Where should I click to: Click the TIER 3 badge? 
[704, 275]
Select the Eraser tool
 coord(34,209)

○ ○ ○ ○

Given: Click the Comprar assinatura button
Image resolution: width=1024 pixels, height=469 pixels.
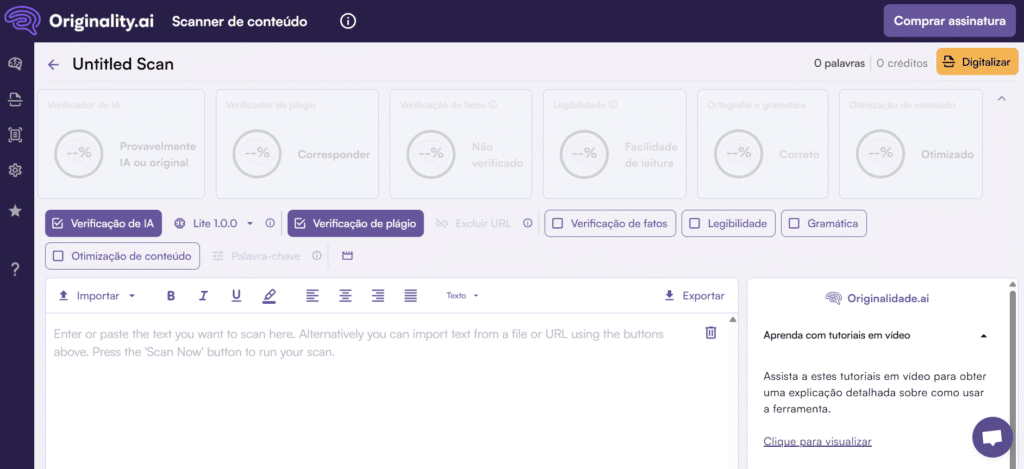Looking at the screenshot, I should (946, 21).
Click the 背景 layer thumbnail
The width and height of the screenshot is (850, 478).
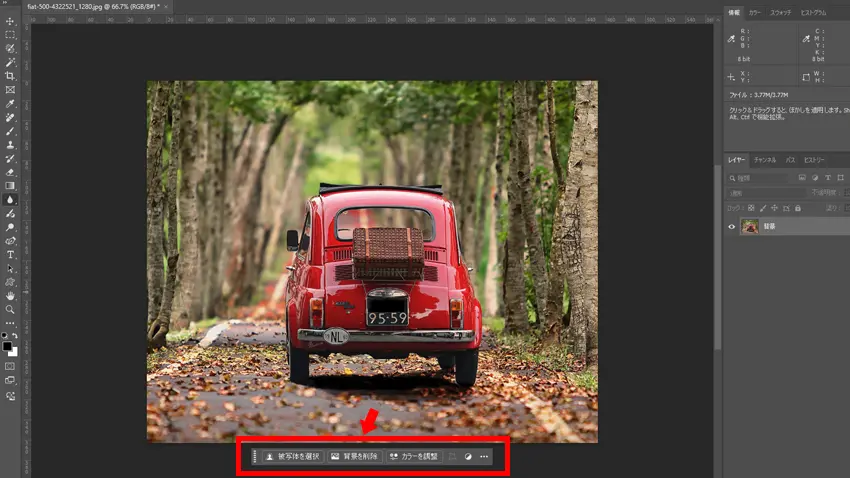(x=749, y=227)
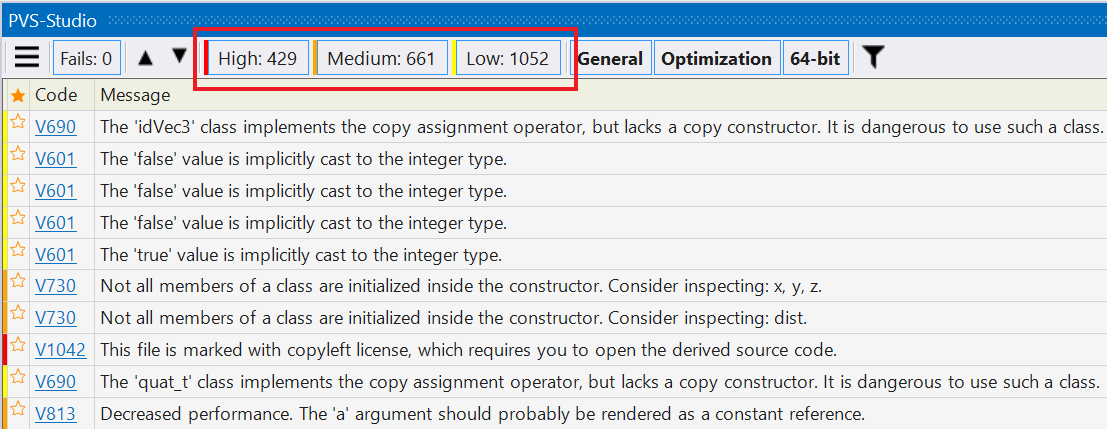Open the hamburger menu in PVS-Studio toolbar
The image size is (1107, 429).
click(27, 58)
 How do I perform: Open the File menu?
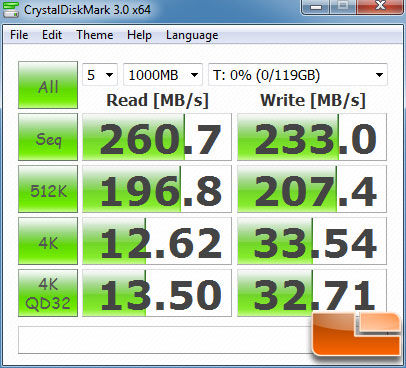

○ ○ ○ ○

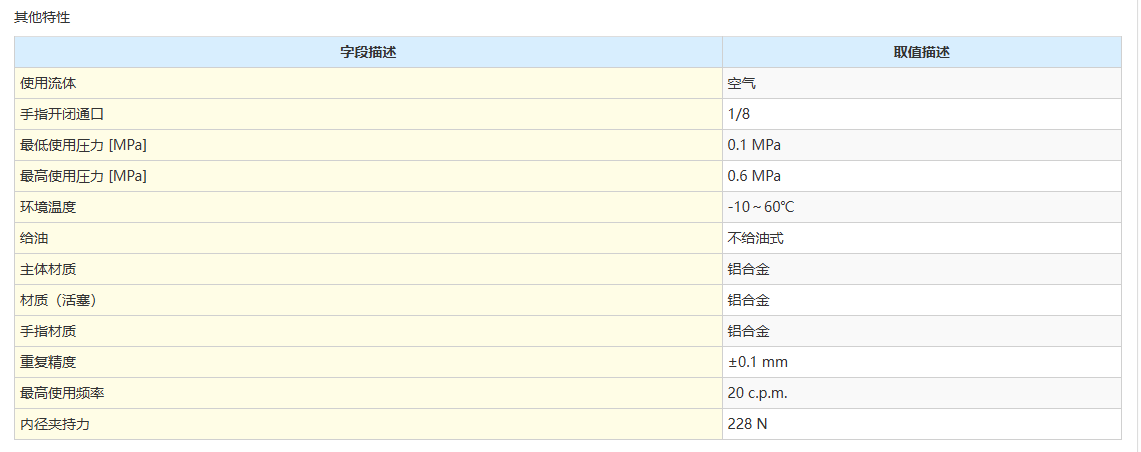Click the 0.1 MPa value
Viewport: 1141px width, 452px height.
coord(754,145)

○ ○ ○ ○

Instructions for the task:
For this exercise, reproduce exactly the lines of the records above from the one with "Image resolution: width=1024" up to and including the one with "How do I perform: Open the File menu?", without pictures.

Response area:
Image resolution: width=1024 pixels, height=469 pixels.
Looking at the screenshot, I should (946, 21).
Click the 背景 layer thumbnail
The width and height of the screenshot is (850, 478).
(x=749, y=227)
Open the hamburger menu in PVS-Studio toolbar
The image size is (1107, 429).
click(27, 58)
 How do I perform: Open the File menu?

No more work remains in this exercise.